Pierluigi Paganini May 01, 2014

Security Experts at Symantec discovered scammers are exploiting Facebook users’ intention to hack friends’ account to compromise their profile.

Symantec has discovered a new insidious scam against Facebook users, scammers targeted the social media users proposing a bogus Facebook hacking tool that promises to give the access to their friends’ accounts … unfortunately the unique account hacked is the one of their profiles.

The cybercriminals used an attack technique known as “self cross-site scripting“, victims are deceived with social engineering tactic and are tricked into running the malicious code themselves rather than finding it on a hacked website.

The hackers are exploiting human curiosity to conduct their scam, criminals use to spread a video on Facebook that claims to offer a tool for obtaining credentials for friends’ accounts.

As explained by Satnam Narang in the blog post published by Symantec, the application hacks the victim’s own account.

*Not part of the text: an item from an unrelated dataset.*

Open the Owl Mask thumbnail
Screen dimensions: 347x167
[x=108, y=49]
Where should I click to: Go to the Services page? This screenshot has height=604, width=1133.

“Late last week, Facebook users in India were tricked by scammers who were claiming to offer a tool that could hack Facebook in order to obtain passwords belonging to the users’ friends. Unfortunately for these users, they actually ended up hacking their own accounts for the scammers and exposed their friends in the process.”

The video is used by scammers to redirect victims to a document on Google Drive that contains the instructions to run a stub of JavaScript code. The document requests to victims to paste the code in their browser’s console window and run it, the malicious code hijacks the victim’s account and use it to “like” other pages and follow lists.

Facebook scammers hacking operation

“What really happens when you paste this code into your browser console window is that a series of actions are performed using your Facebook account without your knowledge. Behind the scenes, your account is used to follow lists and users, and give likes to pages in order to inflate the follower and like counts defined by the scammers.”

The cybercriminals with this tactic are able to increase the popularity of a specific web page or they are able to increase the reputation of fake profiles.

This kind of scam is not new, as confirmed by Narang it has been around since 2011, recently experts at Symantec detected some cases in India. The scam is very effective, according Narang it allowed to cybercriminals to inflate the “like” count on some pages by 50,000 to 100,000, giving a close look to the malicious code experts noticed name assigned to variables (e.g. mesaj and arkadaslar) which suggest the authors are Turkish.

To mitigate the attack Facebook warned its users to disable browser console windows, Facebook allows anyway to re-enable the console, but providing a warning message discourages users

“Allow my account to be hijacked if I paste malicious JavaScript.”

Scammers exploited the intentions of Facebook users that naively desire to hack their friend’s accounts, it is very stupid to think it possible pasting code in their own browser.

“Being able to hack someone’s Facebook password by just pasting some code into your browser sounds way too easy and should signal that this is a scam,””It’s best to err on the side of caution and think twice before following instructions that ask you to paste code into your browser to hack passwords or unlock features on a website.” said the researcher.